Tuesday, January 20, 2009

Something Worth Remembering

Writers have been known to remark on what hard work it is to finish a book. Successful writers sometimes comment on the difficulties of cranking out a book a year. In the press kit for her now book, A Darker Domain, no less an authority than Val McDermid lays it out:

People sometimes remark that I must work hard to produce a book a year. They look offended when I laugh. Then I explain. And they get it.

Both my grandfathers were miners. The one who only had daughters rejoiced that no child of his was going to have to spend a working life underground. Deep underground in the heat and the stink and the filth and the danger, they knew what hard work was, my grandfathers.

The next time any of us, myself included, feels the need to complain about a writer’s plight, we should stop, get on our knees, and thank whatever higher power we choose that we have the privilege, and the leisure, to be able to write.


goooooood girl said...

your blog is very fine......

Anonymous said...

Hi Dana

Great blog and very true - we do seem to gripe over nothing, half the time, don't we?

But put that down to the perfectionist in the writer. I'm finding this latest book very hard to write because I'm really sweating over making it a step forwards in terms of my craft.

I worry over every photoshoot I do in my day job, because I want to make it better than the last, even though I've been doing the job for over 20 years.

But, I do regularly sit back and think how lucky I am to be doing what I do. And my grandfather was a miner in Nottinghamshire who had his back broken in a mine accident, so I know exactly where Val's coming from.

Dana King said...

Thanks for stopping by, Zoe. I have no miners in my immediate family, but I grew up in a mill town on the edge of coal country, so I know, and know of, people who grew up with hard living. (My mother, who is 82 today, came up through The Depression, picking up the coal tha fell off of trains to heat the house.) I have been spared, but I sympathize.

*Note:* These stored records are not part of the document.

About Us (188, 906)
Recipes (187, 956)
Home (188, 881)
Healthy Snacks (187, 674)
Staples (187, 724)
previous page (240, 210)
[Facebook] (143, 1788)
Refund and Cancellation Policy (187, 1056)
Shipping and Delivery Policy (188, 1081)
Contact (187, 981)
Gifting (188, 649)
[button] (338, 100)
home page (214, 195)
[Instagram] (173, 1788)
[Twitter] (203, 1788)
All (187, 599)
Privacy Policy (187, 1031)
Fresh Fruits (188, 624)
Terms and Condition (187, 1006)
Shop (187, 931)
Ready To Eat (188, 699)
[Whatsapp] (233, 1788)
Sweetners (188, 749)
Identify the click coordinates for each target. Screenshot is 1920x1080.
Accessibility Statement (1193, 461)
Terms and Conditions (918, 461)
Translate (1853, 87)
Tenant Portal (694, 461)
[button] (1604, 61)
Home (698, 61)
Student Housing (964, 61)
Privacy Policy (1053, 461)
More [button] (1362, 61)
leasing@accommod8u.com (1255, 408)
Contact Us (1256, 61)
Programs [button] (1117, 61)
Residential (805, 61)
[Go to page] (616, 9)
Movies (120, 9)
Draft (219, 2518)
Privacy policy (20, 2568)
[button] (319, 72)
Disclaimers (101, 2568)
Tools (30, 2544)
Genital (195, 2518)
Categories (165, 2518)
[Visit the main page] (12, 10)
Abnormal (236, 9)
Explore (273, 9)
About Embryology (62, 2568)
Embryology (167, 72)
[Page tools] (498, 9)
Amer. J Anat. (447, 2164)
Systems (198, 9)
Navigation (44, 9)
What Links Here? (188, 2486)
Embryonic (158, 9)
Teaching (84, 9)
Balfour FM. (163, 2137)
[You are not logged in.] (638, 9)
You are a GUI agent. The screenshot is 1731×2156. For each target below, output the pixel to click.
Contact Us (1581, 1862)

Believe it or not, this post started a short discussion on Crimespace, where it was asserted that, while miners are proud folk, many people in that, or similar, lines of work are there because they didn't want to spend the extra time in school, and that everyone has choices. While I'll admit everyone has choices, some have more than others. I doubt there are 12-year-old kids in Appalachia who dream of going into the mines when they grow up.